• What the task requires
Once the pictures are removed, output the remaining entries exactly as given.
------------------------------
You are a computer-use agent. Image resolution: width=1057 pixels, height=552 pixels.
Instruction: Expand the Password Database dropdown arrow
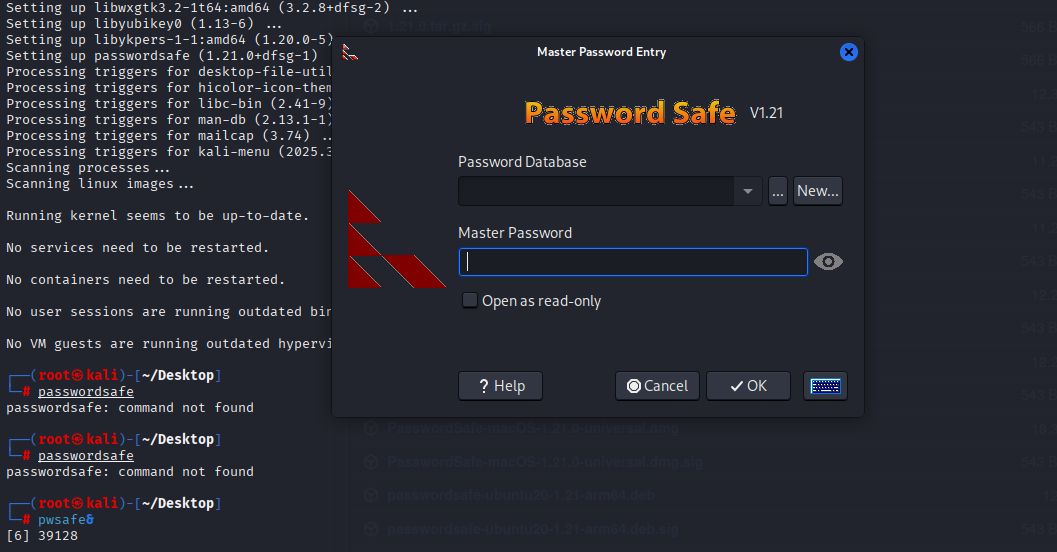point(748,191)
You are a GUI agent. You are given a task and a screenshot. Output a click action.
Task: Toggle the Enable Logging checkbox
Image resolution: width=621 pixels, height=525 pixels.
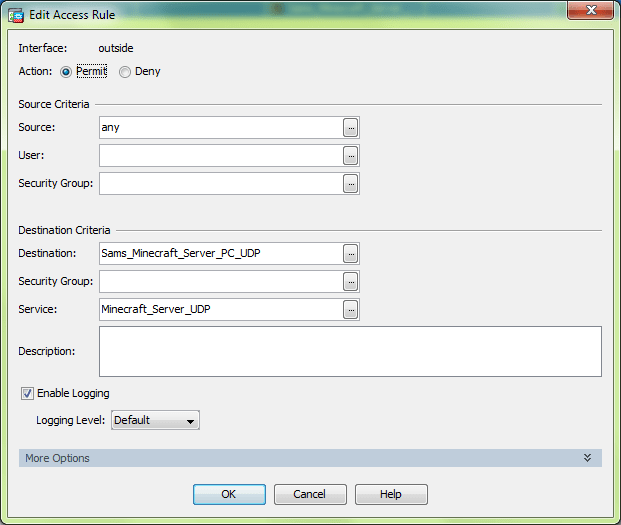[x=27, y=393]
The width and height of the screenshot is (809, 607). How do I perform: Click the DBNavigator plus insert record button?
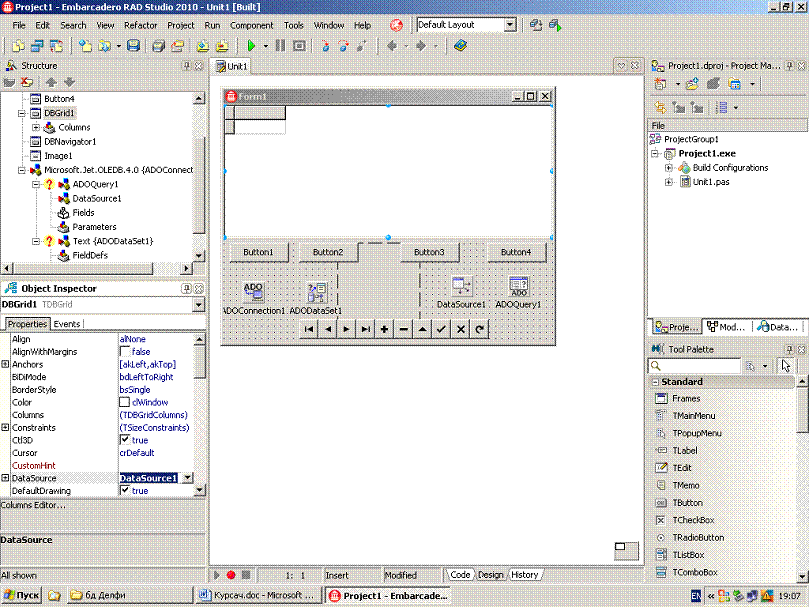pos(384,328)
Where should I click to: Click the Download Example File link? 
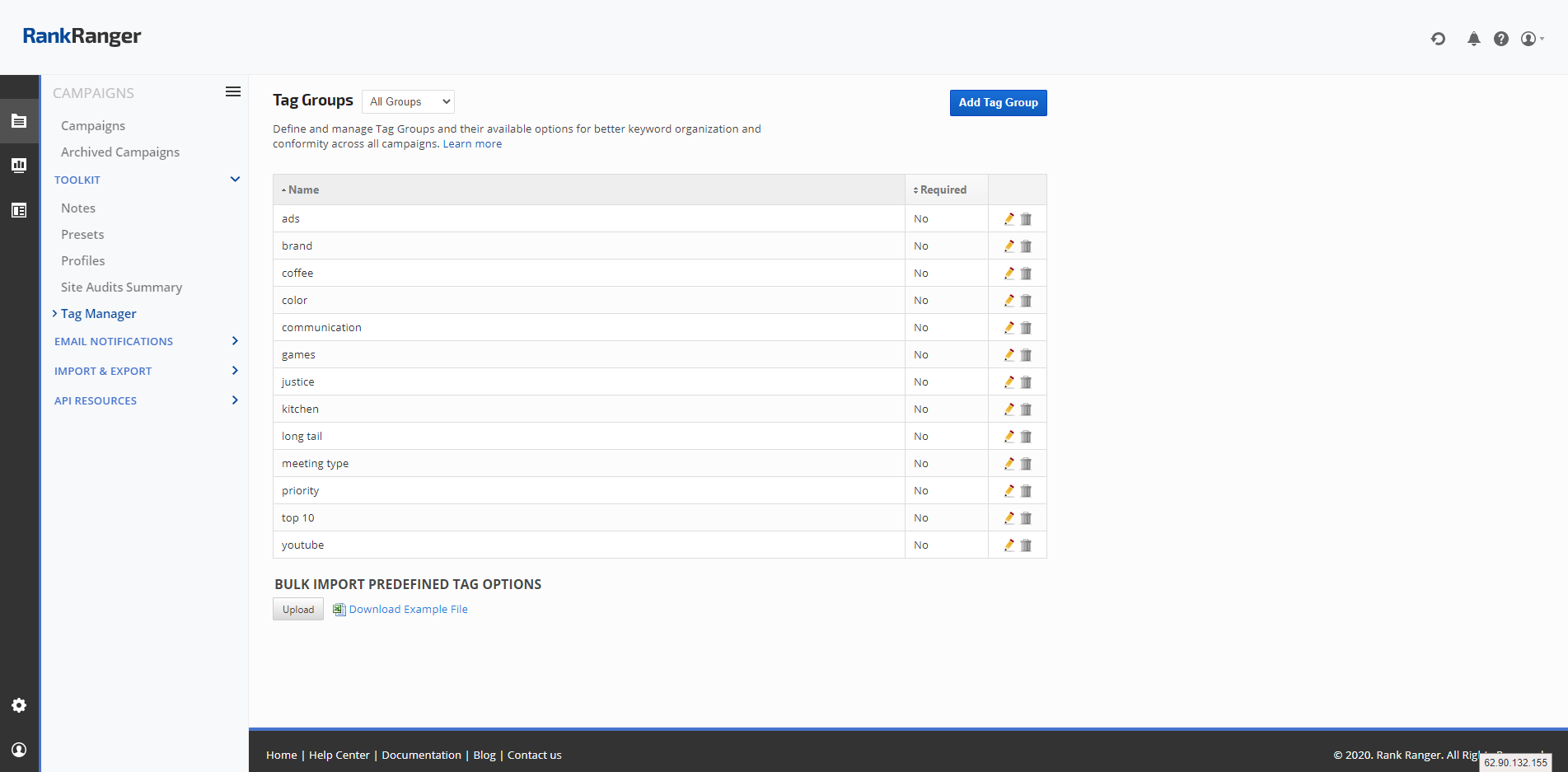click(408, 610)
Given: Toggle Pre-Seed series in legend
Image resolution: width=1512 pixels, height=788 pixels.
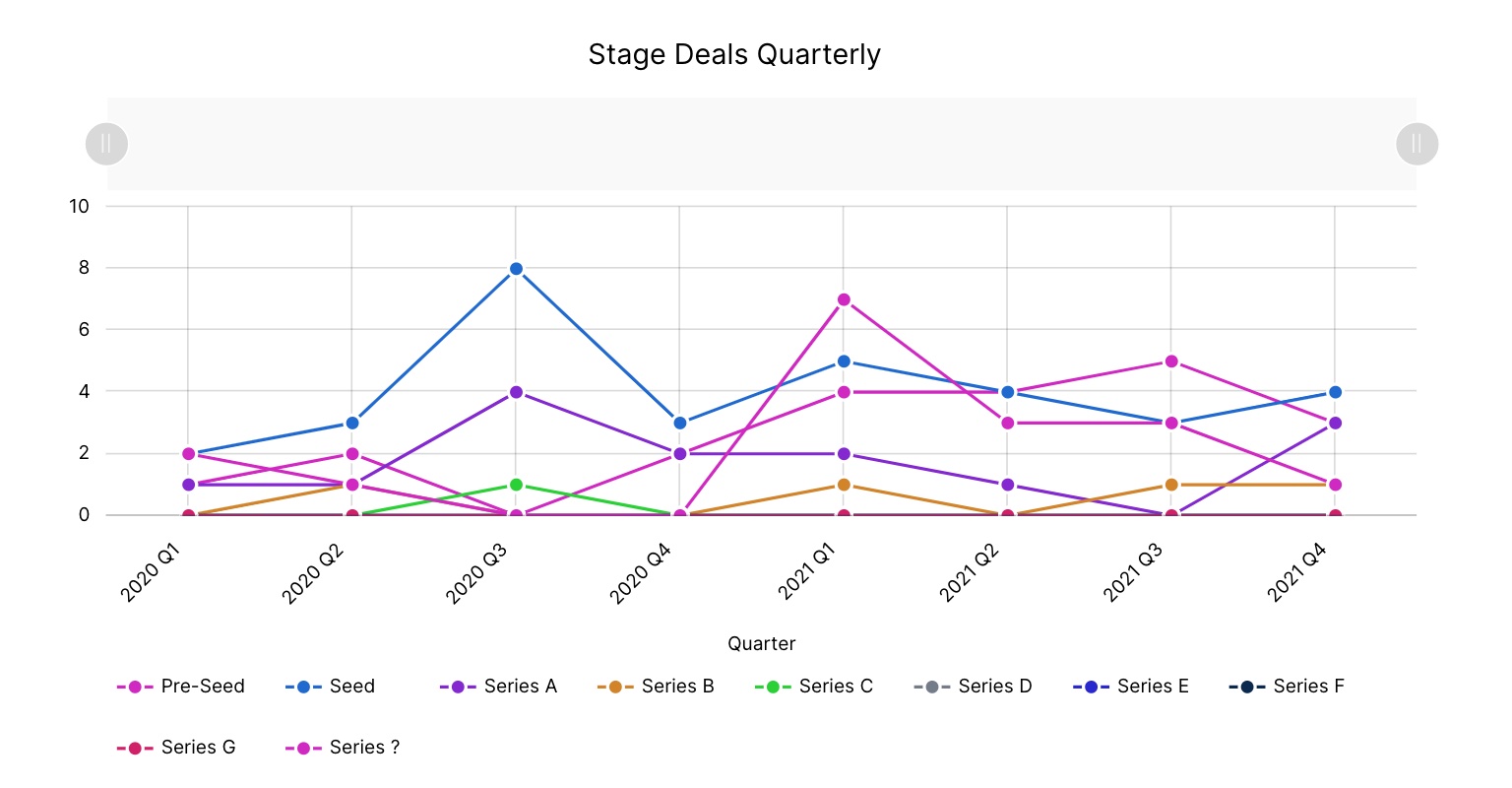Looking at the screenshot, I should [x=181, y=687].
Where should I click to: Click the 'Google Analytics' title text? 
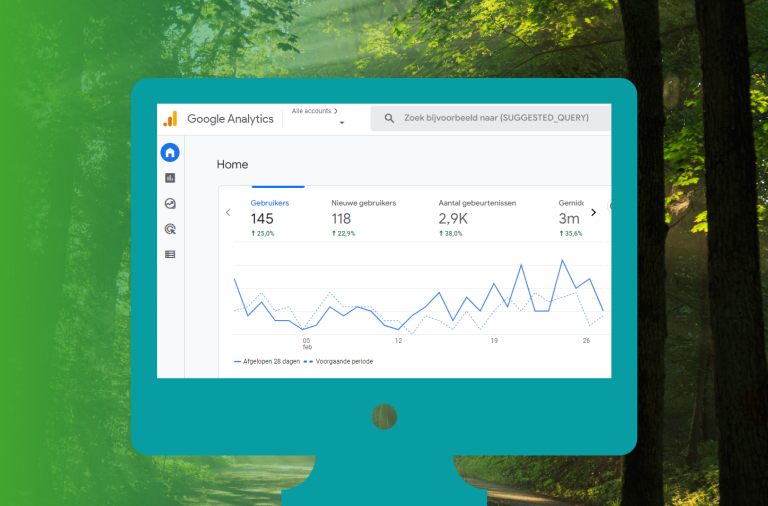pyautogui.click(x=230, y=119)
------------------------------
• Answer
You are a computer-use agent. Image resolution: width=1057 pixels, height=552 pixels.
Instruction: Expand the Password Database dropdown arrow
point(748,191)
You are a GUI agent. You are given a task and a screenshot. Output a click action.
Task: Toggle the Enable Logging checkbox
Image resolution: width=621 pixels, height=525 pixels.
[x=27, y=393]
The width and height of the screenshot is (809, 607). How do I perform: Click the DBNavigator plus insert record button?
pos(384,328)
Where should I click to: Click the Download Example File link? 
click(408, 610)
Given: Toggle Pre-Seed series in legend
Image resolution: width=1512 pixels, height=788 pixels.
Looking at the screenshot, I should [x=181, y=687].
Where should I click to: Click the 'Google Analytics' title text? 
pyautogui.click(x=230, y=119)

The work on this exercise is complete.